*AIM OF THE TASK*
Set down word for word the lines of the records below, starting at the line containing "will (x=1481, y=735)." and going up to and including the line containing "will pyautogui.click(x=828, y=264).".

*THE RECORDS*
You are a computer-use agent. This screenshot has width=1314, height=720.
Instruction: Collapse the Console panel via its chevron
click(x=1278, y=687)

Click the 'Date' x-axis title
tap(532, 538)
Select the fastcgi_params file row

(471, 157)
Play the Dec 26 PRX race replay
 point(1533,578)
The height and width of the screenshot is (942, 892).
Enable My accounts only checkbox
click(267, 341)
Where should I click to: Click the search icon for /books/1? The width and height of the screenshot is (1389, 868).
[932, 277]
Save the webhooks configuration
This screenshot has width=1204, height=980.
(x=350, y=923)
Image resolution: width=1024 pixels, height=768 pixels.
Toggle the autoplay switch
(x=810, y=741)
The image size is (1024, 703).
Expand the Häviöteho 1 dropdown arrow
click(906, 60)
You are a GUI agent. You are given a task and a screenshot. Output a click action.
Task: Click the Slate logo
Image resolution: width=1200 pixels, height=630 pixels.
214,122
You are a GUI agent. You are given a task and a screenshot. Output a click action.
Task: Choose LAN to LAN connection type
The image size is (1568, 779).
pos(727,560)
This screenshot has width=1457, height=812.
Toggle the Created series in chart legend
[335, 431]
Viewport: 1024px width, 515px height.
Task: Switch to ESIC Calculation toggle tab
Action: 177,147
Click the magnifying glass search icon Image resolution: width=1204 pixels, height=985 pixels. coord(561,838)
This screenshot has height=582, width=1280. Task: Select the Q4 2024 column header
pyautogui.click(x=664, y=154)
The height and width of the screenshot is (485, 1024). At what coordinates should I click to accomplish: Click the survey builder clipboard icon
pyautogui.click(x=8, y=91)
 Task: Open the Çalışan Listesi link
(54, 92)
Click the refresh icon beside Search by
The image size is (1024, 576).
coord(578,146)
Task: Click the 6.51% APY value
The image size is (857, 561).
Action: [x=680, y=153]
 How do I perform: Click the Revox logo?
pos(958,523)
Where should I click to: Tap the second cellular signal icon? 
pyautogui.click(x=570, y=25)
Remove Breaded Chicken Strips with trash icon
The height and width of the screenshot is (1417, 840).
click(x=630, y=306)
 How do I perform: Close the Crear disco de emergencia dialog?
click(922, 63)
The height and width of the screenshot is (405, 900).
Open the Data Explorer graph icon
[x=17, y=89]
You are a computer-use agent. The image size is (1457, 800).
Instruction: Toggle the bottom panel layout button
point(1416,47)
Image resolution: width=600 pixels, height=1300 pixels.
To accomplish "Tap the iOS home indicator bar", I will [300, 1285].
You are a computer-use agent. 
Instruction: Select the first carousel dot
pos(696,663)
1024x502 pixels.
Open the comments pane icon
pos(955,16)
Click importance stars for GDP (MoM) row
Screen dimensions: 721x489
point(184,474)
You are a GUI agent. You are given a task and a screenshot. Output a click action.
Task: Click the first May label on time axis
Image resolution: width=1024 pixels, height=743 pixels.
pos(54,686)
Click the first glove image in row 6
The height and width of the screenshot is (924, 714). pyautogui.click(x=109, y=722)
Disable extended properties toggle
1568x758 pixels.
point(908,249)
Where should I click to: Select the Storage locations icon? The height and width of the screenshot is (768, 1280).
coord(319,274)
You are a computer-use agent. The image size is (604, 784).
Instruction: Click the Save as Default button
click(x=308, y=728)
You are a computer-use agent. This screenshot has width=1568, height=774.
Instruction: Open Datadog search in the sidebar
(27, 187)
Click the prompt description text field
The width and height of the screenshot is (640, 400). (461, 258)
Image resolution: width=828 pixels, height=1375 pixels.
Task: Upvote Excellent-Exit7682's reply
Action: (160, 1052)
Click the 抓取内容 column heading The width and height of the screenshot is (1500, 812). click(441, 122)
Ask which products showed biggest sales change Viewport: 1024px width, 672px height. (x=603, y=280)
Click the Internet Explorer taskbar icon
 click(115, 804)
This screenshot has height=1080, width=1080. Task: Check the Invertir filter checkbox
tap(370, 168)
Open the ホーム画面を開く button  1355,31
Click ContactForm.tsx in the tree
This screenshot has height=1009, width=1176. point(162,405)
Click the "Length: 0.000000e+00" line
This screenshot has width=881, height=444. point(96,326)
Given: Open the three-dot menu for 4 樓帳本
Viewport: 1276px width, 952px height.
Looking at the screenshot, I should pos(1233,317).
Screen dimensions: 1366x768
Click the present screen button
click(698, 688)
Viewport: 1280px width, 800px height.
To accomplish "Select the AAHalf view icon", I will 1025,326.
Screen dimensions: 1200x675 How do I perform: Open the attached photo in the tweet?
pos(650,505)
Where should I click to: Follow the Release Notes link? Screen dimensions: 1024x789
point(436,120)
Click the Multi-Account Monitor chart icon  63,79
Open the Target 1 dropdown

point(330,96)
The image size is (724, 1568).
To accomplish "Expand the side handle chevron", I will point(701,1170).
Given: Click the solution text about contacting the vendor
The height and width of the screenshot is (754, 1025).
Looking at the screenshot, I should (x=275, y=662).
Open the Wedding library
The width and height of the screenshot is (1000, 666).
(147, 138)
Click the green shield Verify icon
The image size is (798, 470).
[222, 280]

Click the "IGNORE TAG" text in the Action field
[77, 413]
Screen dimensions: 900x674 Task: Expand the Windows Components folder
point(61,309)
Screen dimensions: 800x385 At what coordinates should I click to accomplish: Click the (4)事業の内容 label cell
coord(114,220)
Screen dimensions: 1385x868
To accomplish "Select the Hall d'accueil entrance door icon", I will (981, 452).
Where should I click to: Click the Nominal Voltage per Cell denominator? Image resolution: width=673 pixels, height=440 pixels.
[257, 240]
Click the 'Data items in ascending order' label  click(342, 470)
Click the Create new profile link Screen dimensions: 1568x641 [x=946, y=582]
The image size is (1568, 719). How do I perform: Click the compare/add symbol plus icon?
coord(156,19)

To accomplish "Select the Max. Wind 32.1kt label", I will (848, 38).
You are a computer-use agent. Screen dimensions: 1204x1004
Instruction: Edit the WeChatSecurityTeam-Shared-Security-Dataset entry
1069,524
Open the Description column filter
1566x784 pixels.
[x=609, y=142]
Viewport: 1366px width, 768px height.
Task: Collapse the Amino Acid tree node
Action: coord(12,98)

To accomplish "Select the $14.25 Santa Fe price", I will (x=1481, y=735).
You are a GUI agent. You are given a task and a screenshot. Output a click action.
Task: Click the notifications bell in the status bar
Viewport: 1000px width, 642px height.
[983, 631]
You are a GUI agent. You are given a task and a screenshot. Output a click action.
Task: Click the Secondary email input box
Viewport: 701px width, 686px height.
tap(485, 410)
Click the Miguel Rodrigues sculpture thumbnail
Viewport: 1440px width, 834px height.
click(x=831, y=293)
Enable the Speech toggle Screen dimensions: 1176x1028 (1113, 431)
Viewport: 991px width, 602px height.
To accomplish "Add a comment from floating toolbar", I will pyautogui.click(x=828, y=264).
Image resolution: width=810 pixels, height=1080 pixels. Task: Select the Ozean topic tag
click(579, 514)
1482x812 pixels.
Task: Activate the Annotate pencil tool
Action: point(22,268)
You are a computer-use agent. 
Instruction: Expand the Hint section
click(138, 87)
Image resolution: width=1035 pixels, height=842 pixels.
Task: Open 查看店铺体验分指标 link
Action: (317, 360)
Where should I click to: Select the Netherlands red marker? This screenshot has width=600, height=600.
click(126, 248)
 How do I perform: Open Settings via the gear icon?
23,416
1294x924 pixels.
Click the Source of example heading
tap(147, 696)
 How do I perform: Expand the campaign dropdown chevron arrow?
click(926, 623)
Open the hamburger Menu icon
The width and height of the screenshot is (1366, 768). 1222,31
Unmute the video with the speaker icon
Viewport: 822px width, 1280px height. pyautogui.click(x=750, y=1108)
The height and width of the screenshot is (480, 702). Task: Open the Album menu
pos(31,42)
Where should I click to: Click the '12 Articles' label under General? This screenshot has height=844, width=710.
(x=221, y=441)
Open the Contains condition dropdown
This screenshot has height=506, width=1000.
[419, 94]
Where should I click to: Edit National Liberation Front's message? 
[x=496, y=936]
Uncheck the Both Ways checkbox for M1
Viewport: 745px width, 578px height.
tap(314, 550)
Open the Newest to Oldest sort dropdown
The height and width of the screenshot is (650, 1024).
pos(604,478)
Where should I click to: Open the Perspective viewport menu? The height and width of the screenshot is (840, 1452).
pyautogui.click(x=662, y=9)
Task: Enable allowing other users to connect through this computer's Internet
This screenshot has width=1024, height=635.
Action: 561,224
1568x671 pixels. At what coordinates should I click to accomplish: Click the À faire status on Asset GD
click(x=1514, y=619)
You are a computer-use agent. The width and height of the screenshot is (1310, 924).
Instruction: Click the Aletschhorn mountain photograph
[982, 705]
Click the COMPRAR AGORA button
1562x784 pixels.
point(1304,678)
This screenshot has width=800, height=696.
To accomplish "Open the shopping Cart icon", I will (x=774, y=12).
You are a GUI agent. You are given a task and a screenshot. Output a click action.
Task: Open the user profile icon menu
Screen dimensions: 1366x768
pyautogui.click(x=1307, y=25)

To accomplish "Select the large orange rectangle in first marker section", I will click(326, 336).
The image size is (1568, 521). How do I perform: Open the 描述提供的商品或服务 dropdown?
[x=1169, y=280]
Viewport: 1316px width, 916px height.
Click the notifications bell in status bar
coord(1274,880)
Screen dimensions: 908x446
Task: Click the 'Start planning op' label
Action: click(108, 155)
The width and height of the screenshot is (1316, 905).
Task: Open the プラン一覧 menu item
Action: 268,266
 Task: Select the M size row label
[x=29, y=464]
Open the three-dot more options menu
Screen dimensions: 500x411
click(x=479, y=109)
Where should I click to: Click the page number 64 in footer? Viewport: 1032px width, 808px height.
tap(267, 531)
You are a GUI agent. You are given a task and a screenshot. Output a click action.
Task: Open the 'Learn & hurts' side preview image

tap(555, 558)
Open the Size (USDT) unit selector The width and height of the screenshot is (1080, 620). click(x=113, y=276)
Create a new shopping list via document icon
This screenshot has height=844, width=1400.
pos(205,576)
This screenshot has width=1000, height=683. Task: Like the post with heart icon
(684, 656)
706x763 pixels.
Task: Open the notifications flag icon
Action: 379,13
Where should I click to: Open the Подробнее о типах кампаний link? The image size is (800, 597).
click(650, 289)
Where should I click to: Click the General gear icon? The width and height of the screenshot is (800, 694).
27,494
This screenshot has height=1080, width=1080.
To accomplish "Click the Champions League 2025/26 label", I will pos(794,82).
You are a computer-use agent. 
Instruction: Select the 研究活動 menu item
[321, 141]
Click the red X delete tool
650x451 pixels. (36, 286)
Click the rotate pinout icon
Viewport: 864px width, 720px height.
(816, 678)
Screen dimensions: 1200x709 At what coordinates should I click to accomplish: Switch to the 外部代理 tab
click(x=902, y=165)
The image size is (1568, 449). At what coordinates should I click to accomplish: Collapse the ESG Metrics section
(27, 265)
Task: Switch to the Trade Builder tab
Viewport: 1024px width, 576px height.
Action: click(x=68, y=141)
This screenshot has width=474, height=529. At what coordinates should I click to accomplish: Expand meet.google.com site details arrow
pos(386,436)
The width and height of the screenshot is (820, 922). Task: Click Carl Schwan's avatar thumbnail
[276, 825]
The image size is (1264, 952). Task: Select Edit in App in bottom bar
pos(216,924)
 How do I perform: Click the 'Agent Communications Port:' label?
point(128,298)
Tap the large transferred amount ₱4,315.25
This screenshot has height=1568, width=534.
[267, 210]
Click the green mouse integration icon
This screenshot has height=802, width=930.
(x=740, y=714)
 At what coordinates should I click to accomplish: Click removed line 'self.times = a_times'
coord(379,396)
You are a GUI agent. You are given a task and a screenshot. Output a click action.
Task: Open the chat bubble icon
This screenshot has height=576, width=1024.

*OUTPUT*
To accomplish "Select the $14.25 Santa Fe price", I will (x=1481, y=735).
You are a GUI agent. You are given a task and a screenshot. Output a click action.
Task: Click the notifications bell in the status bar
Viewport: 1000px width, 642px height.
[983, 631]
You are a GUI agent. You are given a task and a screenshot. Output a click action.
Task: Click the Secondary email input box
Viewport: 701px width, 686px height.
tap(485, 410)
Click the Miguel Rodrigues sculpture thumbnail
Viewport: 1440px width, 834px height.
click(x=831, y=293)
Enable the Speech toggle Screen dimensions: 1176x1028 (1113, 431)
Viewport: 991px width, 602px height.
To accomplish "Add a comment from floating toolbar", I will pyautogui.click(x=828, y=264).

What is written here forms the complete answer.